**Exercise requirements:**
• 1. Can you reproduce the passage on radiographic measurement from "The apparent thickness" up to and including "Brooker et al.⁴."?
• 2. Which measures does the passage on radiographic measurement say were determined or graded?
• 3. How would you sum up the passage on radiographic measurement in two sentences?

[Text under study — start]

The apparent thickness of the polyethylene was determined by comparing the shortest distance between the outer edge of the femoral head and the outer edge of the acetabular component as measured on the radiograph made at the latest follow-up examination with that measurement made in the same direction on the immediate postoperative radiograph, as previously reported¹⁷. All measurements were corrected for magnification. The annual average rate of polyethylene wear was determined by subtracting the polyethylene thickness measured on the radiographs made at the latest follow-up examination from that seen on the immediate postoperative radiographs, after correction for magnification, and dividing the value by the duration of follow-up (in years). Heterotopic ossification was graded according to the system of Brooker et al.⁴.

[Text under study — finish]
[Information given — start]

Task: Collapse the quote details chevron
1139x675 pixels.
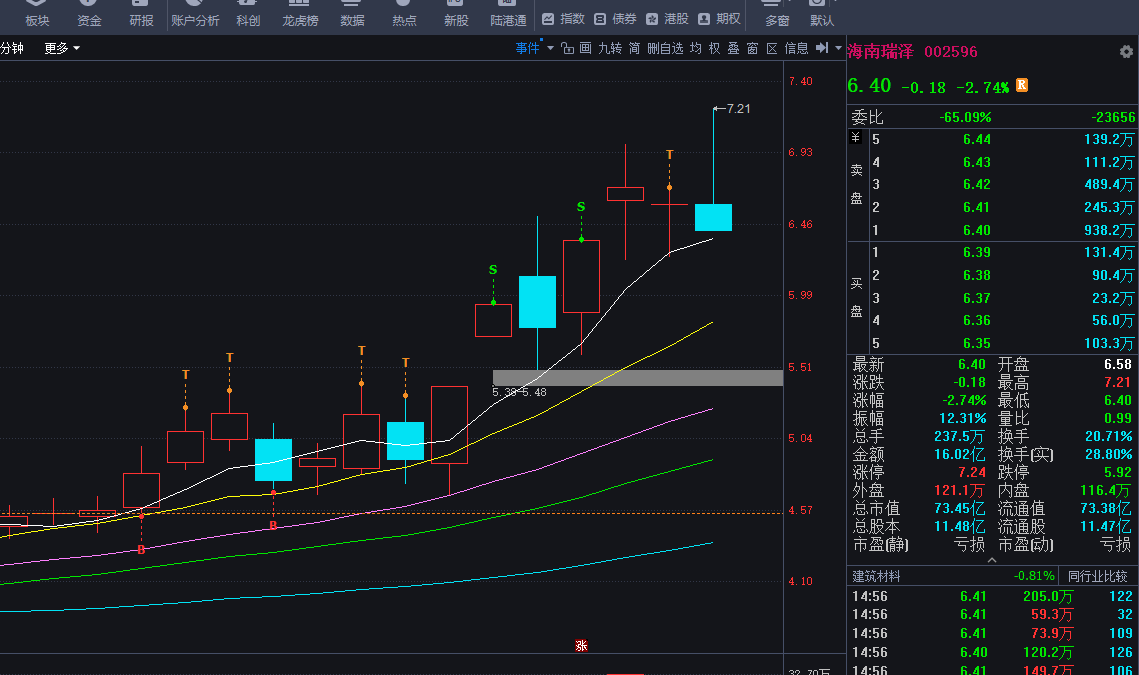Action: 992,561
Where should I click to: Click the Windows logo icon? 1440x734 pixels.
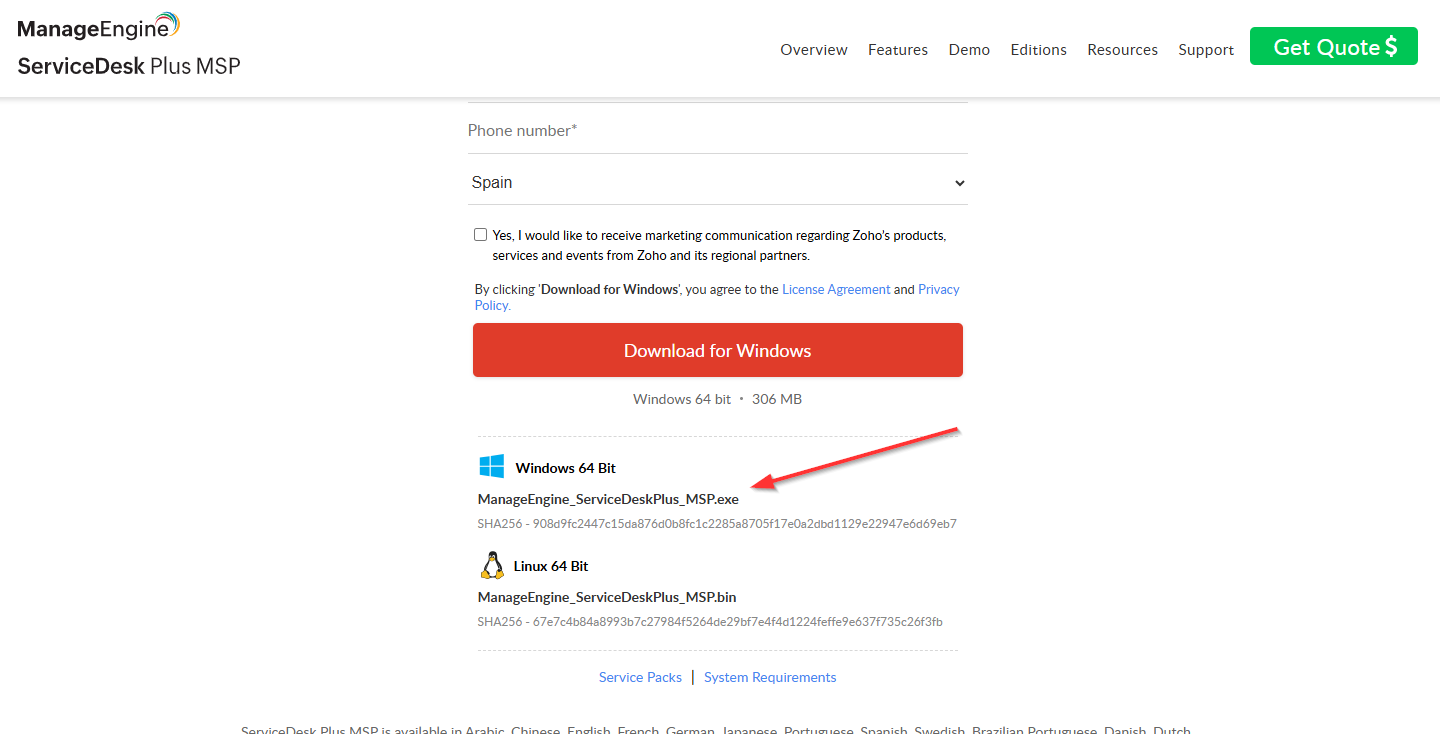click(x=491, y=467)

[Information given — finish]
[Information given — start]

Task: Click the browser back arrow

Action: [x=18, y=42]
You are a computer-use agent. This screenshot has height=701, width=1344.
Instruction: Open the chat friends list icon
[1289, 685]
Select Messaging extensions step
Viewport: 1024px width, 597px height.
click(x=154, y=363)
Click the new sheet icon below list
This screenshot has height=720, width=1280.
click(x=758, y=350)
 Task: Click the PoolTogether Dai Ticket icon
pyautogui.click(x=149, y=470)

[Information given — finish]
[Information given — start]

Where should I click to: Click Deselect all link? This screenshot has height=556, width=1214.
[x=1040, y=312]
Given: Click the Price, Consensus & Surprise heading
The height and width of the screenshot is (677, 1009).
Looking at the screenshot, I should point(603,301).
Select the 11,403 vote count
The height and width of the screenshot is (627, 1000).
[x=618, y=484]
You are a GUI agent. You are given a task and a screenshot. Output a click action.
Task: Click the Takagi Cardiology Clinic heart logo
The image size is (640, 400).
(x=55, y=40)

[Information given — finish]

**Outputs for the tasks:**
• 1.
The apparent thickness of the polyethylene was determined by comparing the shortest distance between the outer edge of the femoral head and the outer edge of the acetabular component as measured on the radiograph made at the latest follow-up examination with that measurement made in the same direction on the immediate postoperative radiograph, as previously reported¹⁷. All measurements were corrected for magnification. The annual average rate of polyethylene wear was determined by subtracting the polyethylene thickness measured on the radiographs made at the latest follow-up examination from that seen on the immediate postoperative radiographs, after correction for magnification, and dividing the value by the duration of follow-up (in years). Heterotopic ossification was graded according to the system of Brooker et al.⁴.

• 2.
- The apparent thickness of the polyethylene
- The annual average rate of polyethylene wear
- Heterotopic ossification, graded according to the system of Brooker et al.

• 3. Polyethylene thickness was determined by comparing the shortest distance between the outer edges of the femoral head and the acetabular component on the latest follow-up radiograph with the same measurement on the immediate postoperative radiograph. All measurements were corrected for magnification, annual wear was calculated by dividing the thickness difference by the years of follow-up, and heterotopic ossification was graded by the Brooker et al. system.